Aim of the exercise
Write out, from the entries below, exactly the lines that run between the lines holding "[Share this on Twitter] (106, 921)" and "Mais publicações (433, 2394)", inclusive, and stop there.

Data for this task
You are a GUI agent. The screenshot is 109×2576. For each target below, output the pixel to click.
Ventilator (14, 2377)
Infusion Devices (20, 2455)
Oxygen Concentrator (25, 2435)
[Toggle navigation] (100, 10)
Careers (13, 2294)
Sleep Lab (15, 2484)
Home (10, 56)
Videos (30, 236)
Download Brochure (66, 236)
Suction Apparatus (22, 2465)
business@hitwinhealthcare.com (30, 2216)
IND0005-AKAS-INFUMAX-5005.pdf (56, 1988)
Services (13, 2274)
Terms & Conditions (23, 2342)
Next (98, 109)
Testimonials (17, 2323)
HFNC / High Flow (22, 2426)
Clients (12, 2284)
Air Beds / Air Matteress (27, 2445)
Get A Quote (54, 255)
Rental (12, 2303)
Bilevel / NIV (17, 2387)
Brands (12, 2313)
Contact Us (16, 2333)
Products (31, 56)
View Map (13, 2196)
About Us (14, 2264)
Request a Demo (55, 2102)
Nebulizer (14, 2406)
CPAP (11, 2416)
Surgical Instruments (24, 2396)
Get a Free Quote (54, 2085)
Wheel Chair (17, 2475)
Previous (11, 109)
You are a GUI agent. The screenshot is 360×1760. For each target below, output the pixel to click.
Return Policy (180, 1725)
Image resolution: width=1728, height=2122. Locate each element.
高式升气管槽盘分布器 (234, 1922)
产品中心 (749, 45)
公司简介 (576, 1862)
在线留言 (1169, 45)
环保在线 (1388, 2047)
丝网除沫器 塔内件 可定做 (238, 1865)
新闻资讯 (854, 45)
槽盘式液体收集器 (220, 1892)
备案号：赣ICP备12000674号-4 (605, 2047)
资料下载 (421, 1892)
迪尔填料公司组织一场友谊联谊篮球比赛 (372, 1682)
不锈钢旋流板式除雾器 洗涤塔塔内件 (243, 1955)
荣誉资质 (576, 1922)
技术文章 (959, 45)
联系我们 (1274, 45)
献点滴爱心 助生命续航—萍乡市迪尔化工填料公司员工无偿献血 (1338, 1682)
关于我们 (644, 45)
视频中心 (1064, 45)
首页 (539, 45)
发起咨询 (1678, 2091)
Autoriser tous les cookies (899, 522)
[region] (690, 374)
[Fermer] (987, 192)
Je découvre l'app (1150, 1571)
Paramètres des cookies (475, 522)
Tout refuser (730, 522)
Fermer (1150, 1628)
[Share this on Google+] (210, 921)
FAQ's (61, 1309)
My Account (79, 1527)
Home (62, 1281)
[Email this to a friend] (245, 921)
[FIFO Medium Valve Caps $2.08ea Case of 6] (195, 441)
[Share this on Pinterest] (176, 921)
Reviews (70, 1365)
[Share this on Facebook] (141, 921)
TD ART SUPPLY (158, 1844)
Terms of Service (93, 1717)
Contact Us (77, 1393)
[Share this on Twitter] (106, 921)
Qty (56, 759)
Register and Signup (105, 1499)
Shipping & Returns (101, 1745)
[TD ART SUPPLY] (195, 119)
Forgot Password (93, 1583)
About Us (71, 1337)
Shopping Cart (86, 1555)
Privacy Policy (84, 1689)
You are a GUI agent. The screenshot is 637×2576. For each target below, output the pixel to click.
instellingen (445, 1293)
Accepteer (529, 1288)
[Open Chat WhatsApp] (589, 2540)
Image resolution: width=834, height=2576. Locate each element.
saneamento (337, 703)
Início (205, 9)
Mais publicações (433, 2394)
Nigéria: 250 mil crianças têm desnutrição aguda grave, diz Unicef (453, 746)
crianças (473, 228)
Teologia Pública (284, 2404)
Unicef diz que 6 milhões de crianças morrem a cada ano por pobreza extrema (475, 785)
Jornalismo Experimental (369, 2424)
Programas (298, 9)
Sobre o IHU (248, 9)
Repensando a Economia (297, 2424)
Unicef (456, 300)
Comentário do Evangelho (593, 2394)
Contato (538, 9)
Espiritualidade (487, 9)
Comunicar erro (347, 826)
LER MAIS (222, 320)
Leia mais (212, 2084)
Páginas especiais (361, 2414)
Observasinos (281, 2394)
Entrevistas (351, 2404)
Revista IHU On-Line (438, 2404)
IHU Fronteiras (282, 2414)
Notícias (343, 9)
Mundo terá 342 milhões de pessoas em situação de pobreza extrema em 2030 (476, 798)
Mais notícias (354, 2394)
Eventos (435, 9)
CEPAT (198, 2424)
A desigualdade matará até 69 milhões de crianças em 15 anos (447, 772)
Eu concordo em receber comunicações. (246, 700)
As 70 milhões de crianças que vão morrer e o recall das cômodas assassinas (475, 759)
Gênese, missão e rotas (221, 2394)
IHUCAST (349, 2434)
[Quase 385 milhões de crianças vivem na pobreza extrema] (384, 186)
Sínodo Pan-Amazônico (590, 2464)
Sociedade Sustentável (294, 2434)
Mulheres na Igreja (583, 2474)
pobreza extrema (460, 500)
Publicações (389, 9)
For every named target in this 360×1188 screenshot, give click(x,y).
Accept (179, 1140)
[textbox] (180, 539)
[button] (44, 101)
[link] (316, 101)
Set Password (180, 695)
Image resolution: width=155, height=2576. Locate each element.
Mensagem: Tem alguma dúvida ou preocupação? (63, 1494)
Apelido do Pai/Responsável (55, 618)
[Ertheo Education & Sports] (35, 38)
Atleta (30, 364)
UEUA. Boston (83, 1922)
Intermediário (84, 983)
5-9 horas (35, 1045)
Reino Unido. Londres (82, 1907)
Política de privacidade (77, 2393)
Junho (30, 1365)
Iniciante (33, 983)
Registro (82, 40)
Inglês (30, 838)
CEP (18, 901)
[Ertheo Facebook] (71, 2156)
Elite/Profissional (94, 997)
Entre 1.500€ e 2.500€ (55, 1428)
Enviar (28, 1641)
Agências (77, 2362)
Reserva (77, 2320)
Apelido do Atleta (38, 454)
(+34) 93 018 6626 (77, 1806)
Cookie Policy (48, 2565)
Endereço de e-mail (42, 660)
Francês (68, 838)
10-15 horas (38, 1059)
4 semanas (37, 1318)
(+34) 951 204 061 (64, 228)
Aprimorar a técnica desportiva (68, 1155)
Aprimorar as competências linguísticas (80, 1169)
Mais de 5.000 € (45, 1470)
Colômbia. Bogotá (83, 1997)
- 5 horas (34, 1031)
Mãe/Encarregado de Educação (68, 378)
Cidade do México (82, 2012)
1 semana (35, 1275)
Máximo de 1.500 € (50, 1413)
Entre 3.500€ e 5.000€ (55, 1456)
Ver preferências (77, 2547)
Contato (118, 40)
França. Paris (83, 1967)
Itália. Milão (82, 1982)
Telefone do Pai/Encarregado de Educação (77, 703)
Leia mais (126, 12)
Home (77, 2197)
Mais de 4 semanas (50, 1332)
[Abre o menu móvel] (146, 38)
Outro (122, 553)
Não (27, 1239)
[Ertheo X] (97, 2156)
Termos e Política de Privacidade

Solution
[Share this on Twitter] (106, 921)
Qty (56, 759)
Register and Signup (105, 1499)
Shipping & Returns (101, 1745)
[TD ART SUPPLY] (195, 119)
Forgot Password (93, 1583)
About Us (71, 1337)
Shopping Cart (86, 1555)
Privacy Policy (84, 1689)
You are a GUI agent. The screenshot is 637×2576. For each target below, output the pixel to click.
instellingen (445, 1293)
Accepteer (529, 1288)
[Open Chat WhatsApp] (589, 2540)
Image resolution: width=834, height=2576. Locate each element.
saneamento (337, 703)
Início (205, 9)
Mais publicações (433, 2394)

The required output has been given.